Forget about yesterday, Tom Cruise redeems himself in ‘Edge of Tomorrow’: 3.5 stars
06/05/2014 12:00 AM
06/05/2014 5:41 PM
Between “Oblivion,” “Jack Reacher” and the “Mission: Impossible” series, Tom Cruise has kicked a lot of cinematic butt. Overexposed? Probably.
But don’t let that dissuade you from enjoying “Edge of Tomorrow.” This is among his strongest action performances and easily his smartest movie of the decade.
If you dislike Cruise, well, think how entertaining it will be to see him killed over and over again.
His engrossing sci-fi thriller fits into the “do-over” genre, in which a character is forced to relive an experience until he gets it right. Such a perfect conceit for a generation raised on video gaming, where it’s routine to immediately start again once you’ve been killed. Next time around, you sharpen your skills and last a little longer.
Cruise plays Major Bill Cage, who excels at enlisting new recruits to repel invading aliens nicknamed Mimics. But despite his rank and ROTC pedigree, the Army Media Relations officer is no soldier. In fact, he’s a coward. An opportunistic, silver-tongued coward.
How this flaw becomes the lone hope to save the world is one of the many delights found in “Edge of Tomorrow.”
Cage is shanghaied into the United Defense Force preparing for an all-out assault on the Mimics. The military storms the beaches of France, where the enemy is supposed to be at its weakest (the film’s June 6 release date coincides with the 70th anniversary of D-Day).
Cage dies on the battlefield and wakes up in the exact same place he did the previous morning. He realizes he’s inadvertently assumed the power of a special breed of Mimic that can reset the time stream to improve its strategic edge in combat.
But he’s not the only one. A war hero named Rita (Emily Blunt), whose alpha image adorns recruitment posters, endured a similar experience. Working together, they keep revisiting the same two days, using different tactics to incrementally move closer to their objective.
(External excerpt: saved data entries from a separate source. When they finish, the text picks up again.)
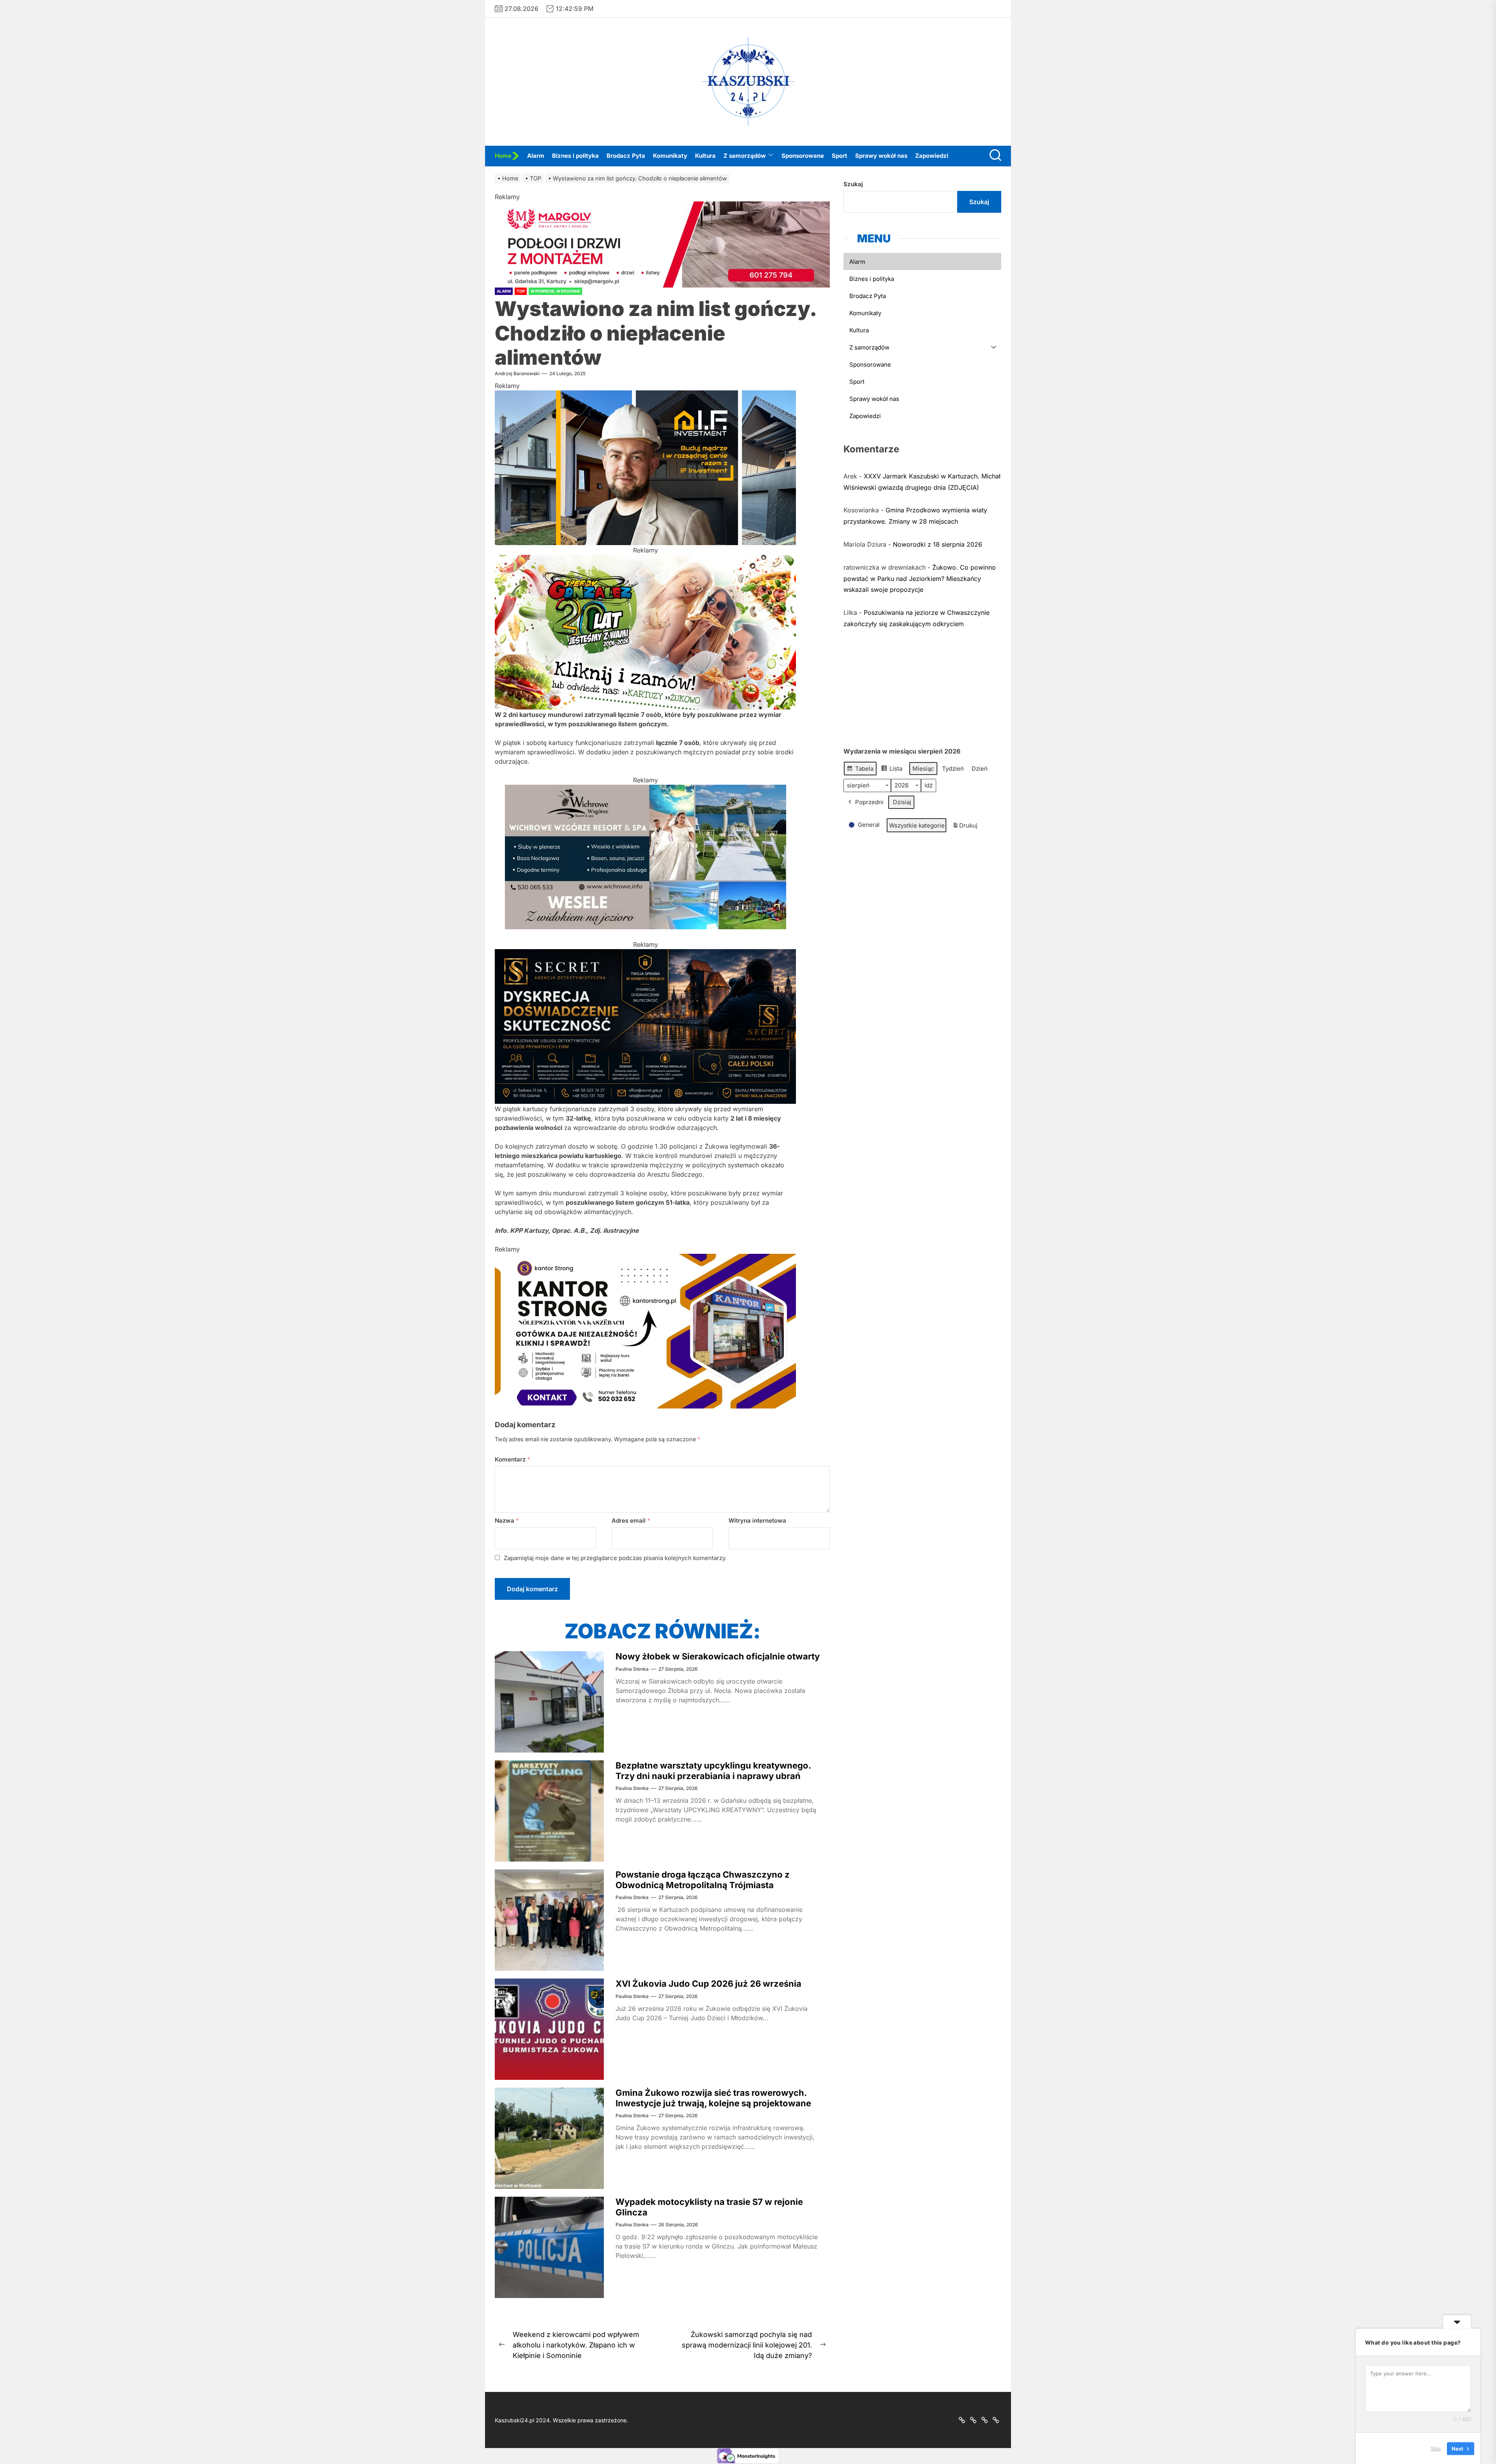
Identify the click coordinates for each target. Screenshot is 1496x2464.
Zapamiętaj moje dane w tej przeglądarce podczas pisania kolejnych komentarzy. (615, 1558)
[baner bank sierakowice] (645, 1258)
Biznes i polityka (575, 155)
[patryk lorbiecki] (645, 954)
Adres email (631, 1520)
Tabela (860, 769)
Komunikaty (670, 155)
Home (503, 155)
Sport (839, 155)
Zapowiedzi (931, 155)
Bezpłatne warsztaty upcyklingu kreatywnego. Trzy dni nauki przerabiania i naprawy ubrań (713, 1770)
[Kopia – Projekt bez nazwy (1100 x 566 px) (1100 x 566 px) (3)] (645, 789)
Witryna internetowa (757, 1520)
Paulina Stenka (632, 1669)
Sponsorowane (803, 155)
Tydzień (953, 768)
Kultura (705, 155)
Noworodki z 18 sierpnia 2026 (937, 544)
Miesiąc (923, 768)
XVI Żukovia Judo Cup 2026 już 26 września (708, 1984)
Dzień (980, 768)
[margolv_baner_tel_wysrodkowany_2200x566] (662, 206)
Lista (891, 769)
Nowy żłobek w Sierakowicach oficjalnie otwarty (718, 1656)
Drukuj (964, 827)
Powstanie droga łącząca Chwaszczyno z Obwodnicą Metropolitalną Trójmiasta (703, 1879)
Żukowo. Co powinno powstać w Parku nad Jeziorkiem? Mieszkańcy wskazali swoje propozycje (919, 578)
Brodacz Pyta (626, 155)
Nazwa (507, 1520)
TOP (521, 291)
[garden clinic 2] (645, 395)
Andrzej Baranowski (517, 373)
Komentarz (512, 1459)
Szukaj (853, 184)
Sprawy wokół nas (881, 155)
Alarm (535, 155)
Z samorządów (744, 155)
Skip (1436, 2448)
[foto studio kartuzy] (645, 559)
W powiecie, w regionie (555, 291)
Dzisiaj (902, 802)
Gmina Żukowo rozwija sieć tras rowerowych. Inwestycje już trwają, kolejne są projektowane (713, 2098)
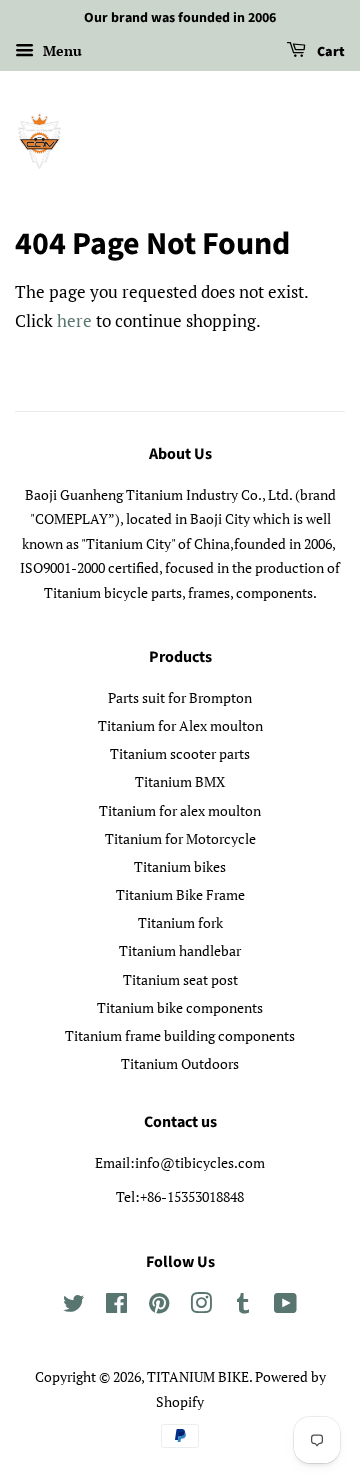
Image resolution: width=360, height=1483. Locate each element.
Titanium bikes (180, 866)
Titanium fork (180, 922)
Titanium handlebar (180, 950)
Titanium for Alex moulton (180, 725)
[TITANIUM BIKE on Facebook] (116, 1306)
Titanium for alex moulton (180, 810)
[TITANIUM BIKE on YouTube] (285, 1306)
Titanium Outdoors (180, 1063)
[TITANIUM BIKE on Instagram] (201, 1306)
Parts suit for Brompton (180, 697)
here (74, 320)
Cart (329, 52)
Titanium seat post (180, 979)
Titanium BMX (180, 781)
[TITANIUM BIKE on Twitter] (74, 1306)
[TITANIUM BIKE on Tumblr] (243, 1306)
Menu (60, 50)
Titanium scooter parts (180, 753)
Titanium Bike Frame (180, 894)
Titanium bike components (180, 1007)
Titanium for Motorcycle (180, 838)
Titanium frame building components (180, 1035)
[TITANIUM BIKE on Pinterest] (159, 1306)
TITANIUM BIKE (198, 1376)
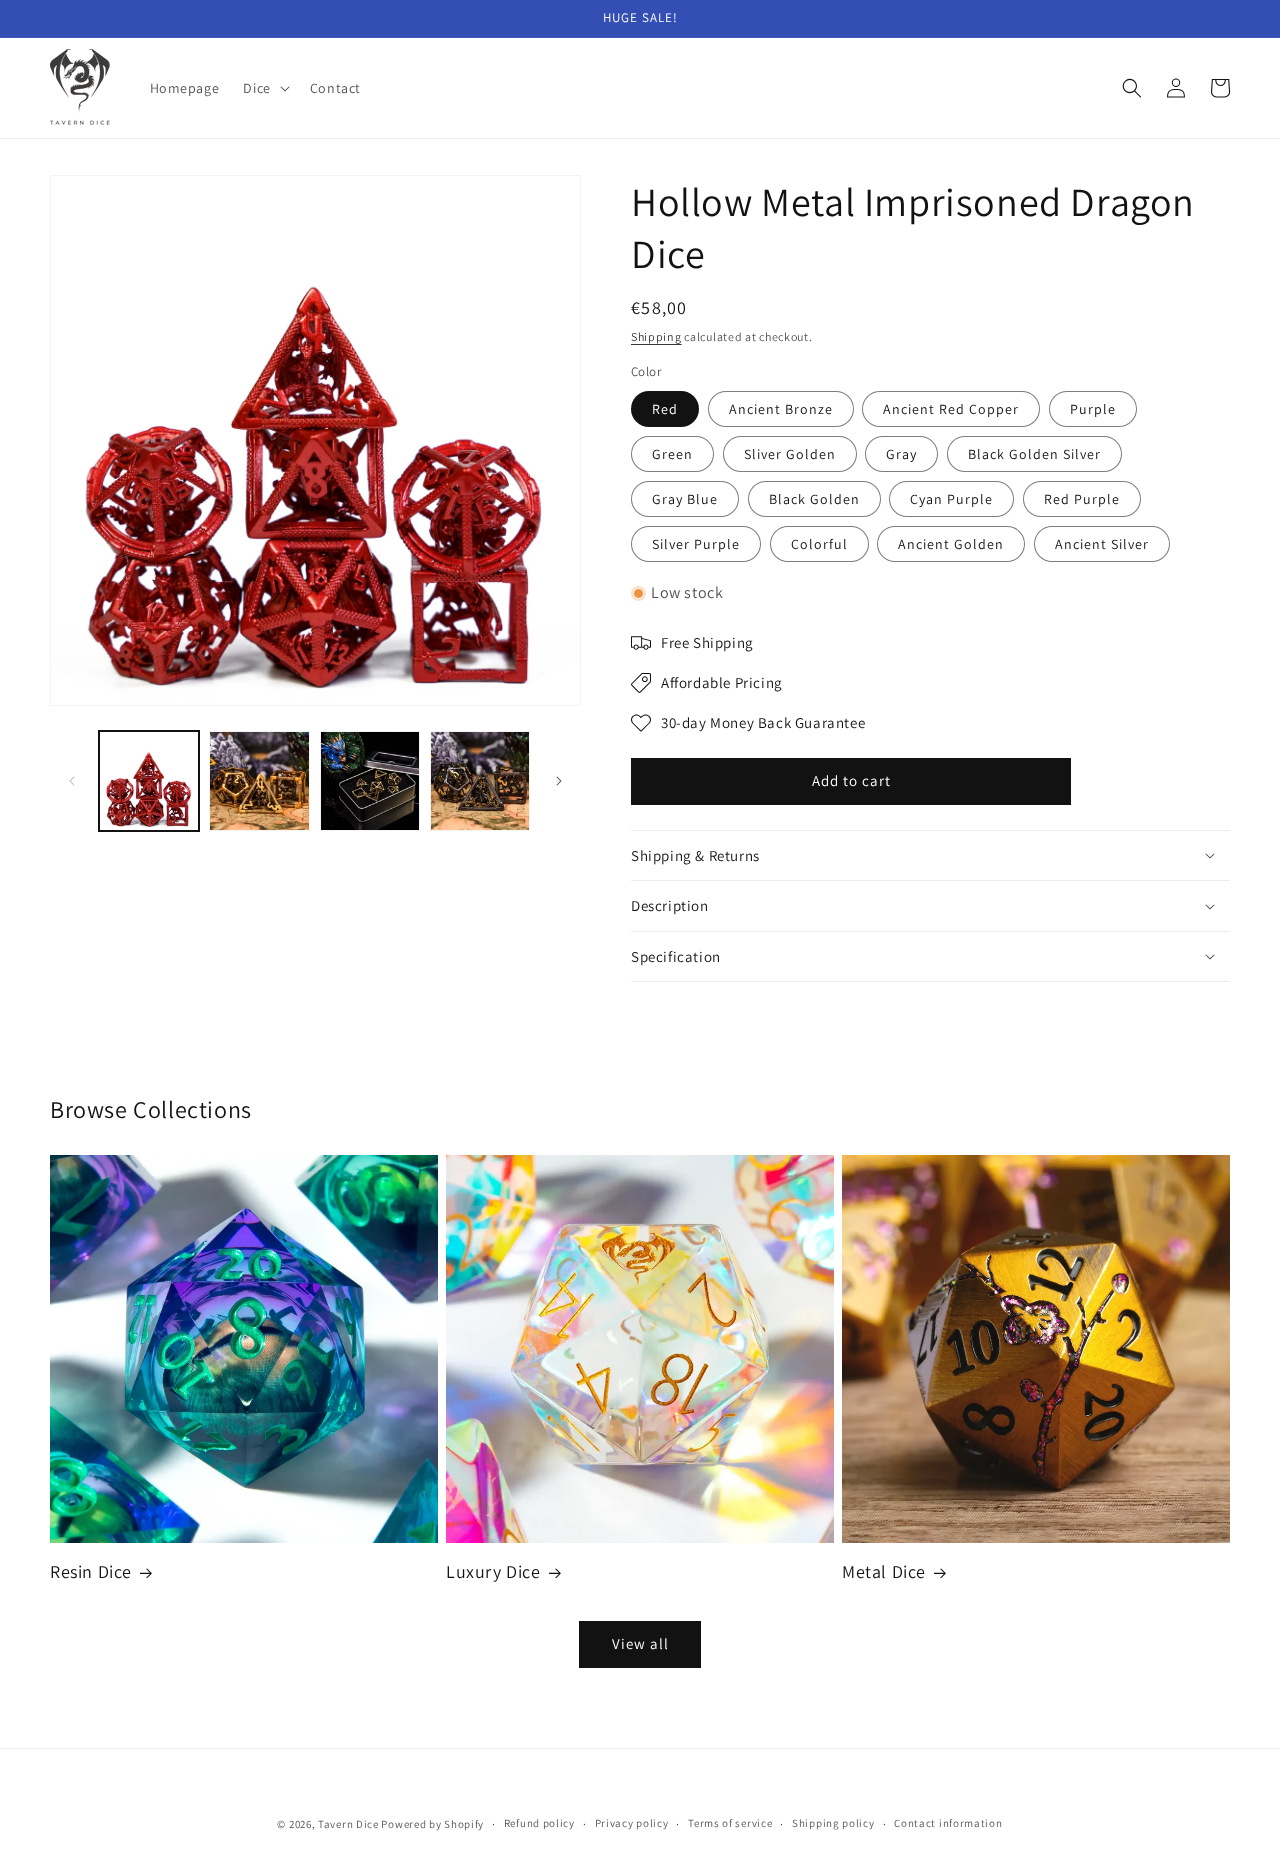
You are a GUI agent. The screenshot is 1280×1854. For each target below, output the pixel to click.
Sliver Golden (790, 454)
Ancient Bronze (781, 409)
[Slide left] (72, 781)
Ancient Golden (951, 544)
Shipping (656, 336)
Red (665, 409)
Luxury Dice (493, 1571)
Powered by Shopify (432, 1824)
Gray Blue (685, 499)
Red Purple (1082, 499)
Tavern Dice (348, 1824)
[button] (264, 88)
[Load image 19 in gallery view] (480, 781)
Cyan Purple (951, 499)
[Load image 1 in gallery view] (149, 781)
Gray (901, 454)
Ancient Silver (1102, 544)
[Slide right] (559, 781)
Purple (1093, 409)
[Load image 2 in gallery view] (259, 781)
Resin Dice (91, 1571)
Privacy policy (632, 1823)
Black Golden (814, 499)
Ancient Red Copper (951, 409)
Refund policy (539, 1823)
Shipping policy (833, 1823)
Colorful (819, 544)
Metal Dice (884, 1571)
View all (640, 1643)
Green (672, 454)
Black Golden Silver (1034, 454)
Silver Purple (696, 544)
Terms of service (730, 1823)
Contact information (948, 1823)
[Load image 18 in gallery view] (370, 781)
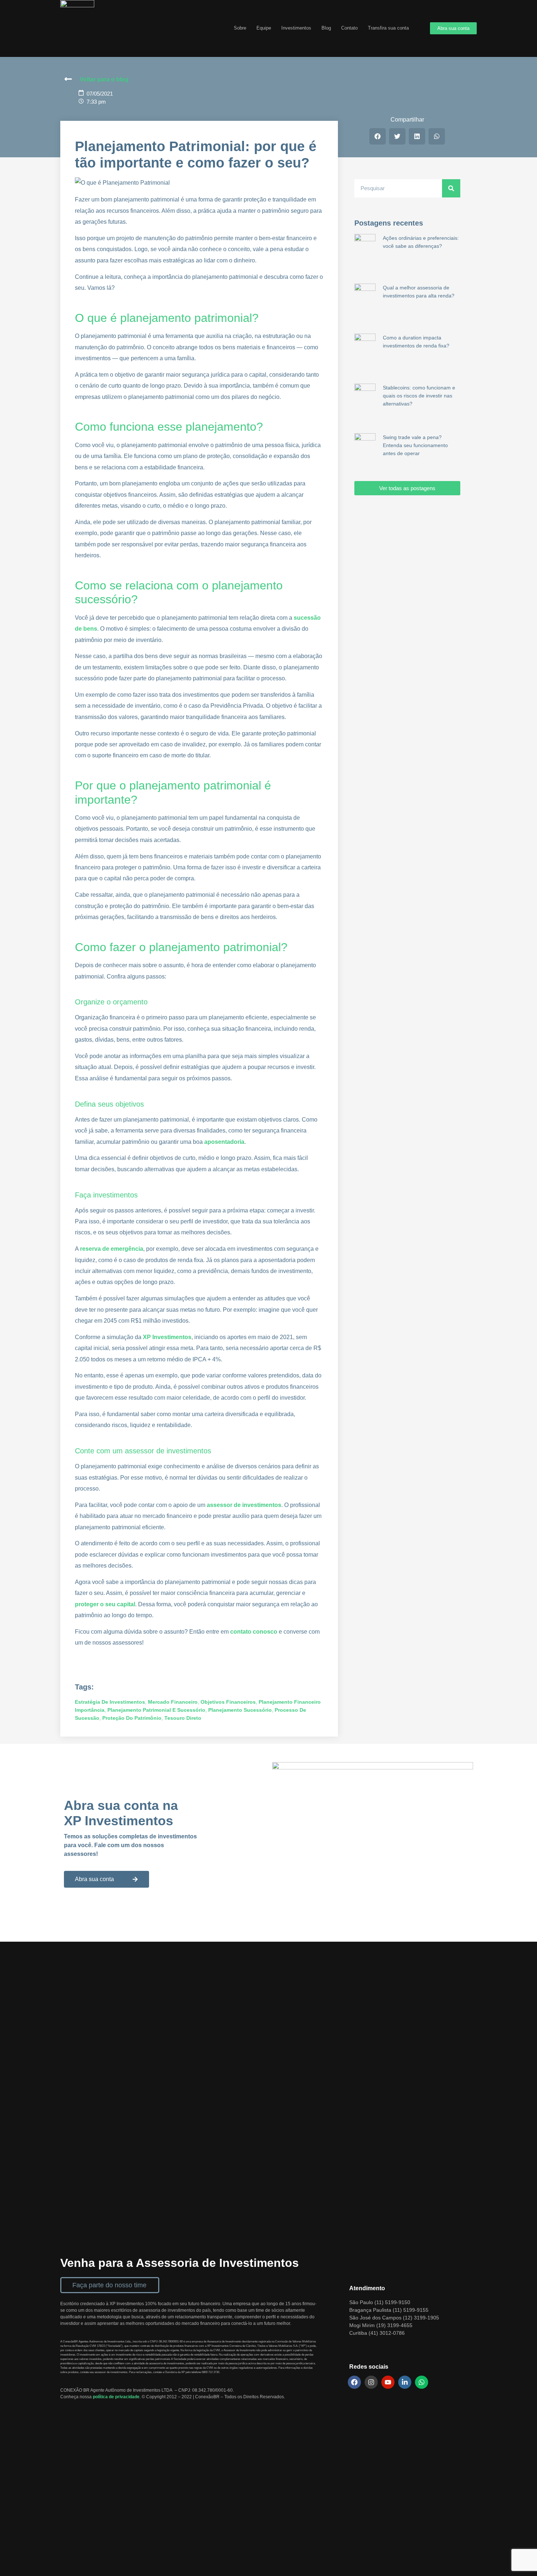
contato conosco (253, 1632)
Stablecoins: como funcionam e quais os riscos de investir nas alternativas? (419, 396)
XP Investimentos (167, 1337)
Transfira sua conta (388, 28)
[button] (377, 136)
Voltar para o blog (104, 79)
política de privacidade (116, 2396)
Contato (349, 28)
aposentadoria (224, 1142)
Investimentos (296, 28)
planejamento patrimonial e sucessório (156, 1710)
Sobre (240, 28)
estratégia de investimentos (110, 1702)
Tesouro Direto (182, 1718)
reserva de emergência (111, 1249)
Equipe (263, 28)
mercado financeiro (173, 1702)
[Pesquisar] (451, 188)
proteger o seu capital (105, 1604)
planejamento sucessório (240, 1710)
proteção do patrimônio (131, 1718)
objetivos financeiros (228, 1702)
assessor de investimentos (244, 1505)
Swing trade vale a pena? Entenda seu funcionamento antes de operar (415, 445)
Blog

“Edge of Tomorrow” will inevitably be compared to “Source Code” and “Groundhog Day,” but it has more in common with a particularly shrewd episode of TV’s “Star Trek: The Next Generation” called “Cause and Effect.” In it, Enterprise crew members don’t initially realize they are reliving the same day that always ends with the ship being destroyed after encountering a space-time anomaly. How they piece together clues to escape this Sisyphean loop is what makes the show so memorable.
Director Doug Liman (“The Bourne Identity”) and a trio of writers — Oscar winner Christopher McQuarrie (“The Usual Suspects”), Jez Butterworth and John-Henry Butterworth — bring that same detective facet to their adaptation of Hiroshi Sakurazaka’s novel “All You Need Is Kill.” This is a movie that is constantly ahead of the audience, where smart characters do smart things to thwart a seemingly smarter menace.
“A perfectly evolved world-conquering organism,” describes a discredited scientist (Noah Taylor) who helps the pair.
The agile aliens look like a cross between an octopus and a chain saw. The humans confront them wearing weaponized exoskeletons, making the action sequences a strange hybrid of “Starship Troopers” and “Saving Private Ryan.” Liman injects a lot of blurry frenzy into these clashes, not always elegantly. But other more covert action scenes are incorporated (such as Cage attempting to outmaneuver his superiors) to offset the CGI bombardment.
The filmmakers keep the circular plot moving forward, even during a climax that comes across as Blockbuster 101. The characters pause long enough to discuss courage and sacrifice — sometimes in camouflaged ways, such as in the hilariously patronizing dialogue spouted by the master sergeant (Bill Paxton) assigned to indoctrinate Cage. It’s an in-joke that Paxton’s character is the opposite of his “game over, man” grunt he played in “Aliens.”
As for Cruise, “Edge of Tomorrow” confirms his “game” is hardly over.
‘EDGE OF TOMORROW’
Rated PG-13 | Time: 1:53
3-D OR NOT 3-D?
The 3-D somewhat heightens the sensation of playing a video game. Otherwise, it does little to bolster the moviegoing experience.